也就是说，如果$p\mid U_R(P,1)$，那么$p\mid (V_R(P,1)-2)$。

Williams' p+1 算法的第一步是这样的：

令$R=r_1r_2r_3...r_m=\prod_{i=1}^m{q_i}^{\alpha_i}$，找到一个满足$\gcd(P_0^2-4,N)=1$ 的$P_0$。定义$V_n(P)=V_n(P,1),U_n(P)=U_n(P,1)$，$P_j\equiv V_{r_j}(P_{j-1})(mod\ N)(j=1,2,3,...,m)$.

明显有$P_m\equiv V_R(P_0)(mod\ N)$，接下来就可以计算$\gcd(P_m-2,N)$ 实现分解。

利用前面 Lucas 序列的性质，我们可以通过这样的方式来计算$V_r(P)$：

$$\begin{cases} \begin{aligned} &V_{2f-1}\equiv V_fV_{f-1}-P,\\[2ex] &V_{2f}\equiv V_f^2-2,\\[2ex] &V_{2f+1}\equiv PV_f^2-V_fV_{f-1}-P(mod\ N) \end{aligned}, \end{cases}$$

当$r=\sum^t_{i=1}b_i2^{t-i}(b_i=0,1)$，同时有$f_0=1,f_{k+1}=2f_k+b_{k+1},f_t=r$

如果$V_0(P)=2,V_1(P)=P$，那么还有这样的式子：

$$(V_{f_{k+1}},V_{f_{k+1}-1})= \begin{cases} (V_{2f_k},V_{2f_k-1}),b_{k+1}=0,\\ (V_{2f_k+1},V_{2f_k}),b_{k+1}=1 \end{cases}$$

结合上面的式子，我们可以完成对序列$V$ 的计算。

感觉太复杂了 x

实际上除了这些还有筛法等更加高效的算法，不过暂时还没懂所以说之后再写……

# RSA 共模攻击 (RSA Commom Modulus Attack)

考虑这样子的一个情况：

一个发送者使用了自己的模数$n$，但是不同的公钥指数$e_1,e_2$，同时有$gcd(e_1,e_2)=1$。这样子，我们得到：

$$\begin{cases} c_1\equiv m^e_1(mod\ n)\\[2ex] c_2\equiv m^e_2(mod\ n) \end{cases}$$

因为上面有$gcd(e_1,e_2)=1$，那么由 exgcd 算法可以知道存在整数$s,t$ 使得$se_1+te_2=1$，这样子有$c_{1}^sc_{2}^t\equiv (m^{e_1})^s(m^{e_2})^t\equiv m^{e_1s+e_2t}\equiv m(mod\ n)$。

完事，这个简单。

# 小公钥指数攻击 (RSA Low Public Exponent Attack)

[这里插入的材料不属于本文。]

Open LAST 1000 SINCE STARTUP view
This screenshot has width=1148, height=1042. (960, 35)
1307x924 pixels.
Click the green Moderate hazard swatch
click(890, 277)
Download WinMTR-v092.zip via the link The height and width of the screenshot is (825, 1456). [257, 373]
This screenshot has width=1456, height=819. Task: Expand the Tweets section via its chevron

如果 RSA 的公钥指数$e$ 比较小的话（并且截获了多段明文），是可以利用中国剩余定理实现小公钥指数攻击。

# 中国剩余定理（CRT）

中国剩余定理是用来求解一次同余方程组的算法。

中国剩余定理：
正整数$m_1,m_2,...,m_k$ 两两互素，对于任$k$ 个整数$a_1,a_2,...,a_k$，同余方程组：

$$\begin{cases} x\equiv a_1(mod\ m_1)\\[2ex] x\equiv a_2(mod\ m_2)\\[2ex] ...\\[2ex] x\equiv a_k(mod\ m_k) \end{cases}$$

必定有解且唯一，解为:

$$x\equiv \sum_{i=1}^kM_iM_i^{-1}a_i(mod\ m)$$

其中$m=\prod^k_{j=1}m_j,\forall 1\le j\le k,M_j=\frac{m}{m_j},M_j\cdot M_j^{-1}\equiv 1(mod\ m)$.

证明分为两个部分，第一部分证明解$y_0\equiv\sum_{i=1}^kM_iM_i^{-1}a_i(mod\ m)$ 的正确性。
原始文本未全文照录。